Beginning of this year we have found a good rigger and established a new Selden Rig on our Libertè. She is now equipped with a furling foresail and single line reef on the main sail, check out the new rig plan in the center. To the right you can find the modifications that we have done to the mast support in order to make it fit to the modern rig. Due to time constrains we were pretty much in a rush to get the modification done. We did the welding just the night before the mast was installed.

May 2012

We are currently working on a hull refit. Libertè will not be launched this year.
We have removed the old teak deck, which had become leaky in some areas. Instead of teak we are planning to put Flexiteek, which is an artificial alternative. She will get a full hull refit including sand blasting and profesional painting.
I will write about our new project later on and place some pictures.

June 2012

teak_removal.jpg

It was damn hard work to get the old teak removed from the deck. The wood was bolted and glued onto the fiberglas deck. Especially the glue was so strong that occasionally fiber was pulled from the deck. A piece of work we would never have finished without the help of a proper multitool.

August 2012

before_sandblasting.jpg sandblasted.jpg

Looked almost like a wreck before she was brought to sandblasting. Everything had been removed, from seacocks to windows. The picture to the right shows her after sandblasting.

November 2012

new_lamination.jpg

Most important to us was to refurbish the connection between hull and deck. When we removed the teak we found that hull and deck were connected by means of a flange interface. The deck was bolted to the hull and in between the flange they had put the same kind of sealing glue that was used to fix the teak. In some location we had found the connection leaky while sailing on the edge or after strong rain.

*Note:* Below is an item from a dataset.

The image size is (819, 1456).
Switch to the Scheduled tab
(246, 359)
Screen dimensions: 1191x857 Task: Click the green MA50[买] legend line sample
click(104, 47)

Therefore the idea had risen to furbish a new fiberglas connection between deck and hull as shown on the picture above.

August 2013

almost_completed.jpg portside.jpg

The ship yard did a brilliant job on the hull refurbishment (Peter Wrede Yacht Painting / Wedel)

flexiteek2.jpg flexiteek3.jpg

It took a long while until the Flexiteek was installed and meanwhile we put alot of work into the cockpit wood. The hatches have been treaded with Owatrol D1 and D2. Furthermore they are now fixed with proper hindges where we had to build extra spacer to make up the gap. As special item we have added a removable wood where a traveller for the main sheet is mounted. I never liked the old design where the main sheet is conected to the binnacle stand. The old wooden binnacle stand will be equipped with a Garmin Chartplotter, in above picture the support for the plotter is already mounted.

cockpit_1.jpg cockpit_2.jpg

May 2014

2014-1(1).jpg 2014-1.jpg

Many working hours later Libertè is finally launched.

August 2016

We have mounted another beautiful toy to our Libert'e. She is now equipped with a WINDPILOT selfsteer wind vane.

windpilot-1.jpg windpilot-2.jpg

Amazing how it works.

windpilot-3.jpg

We thought it was much more complex to put in operation and adjust to the wind, but actually it turned out to be very simple.
It steers pretty accurate even on close-hauled courses at 1-2 Beaufort. On free wind courses it needs little more to steer accurate due to the back pressure form the sheets and sprayhood.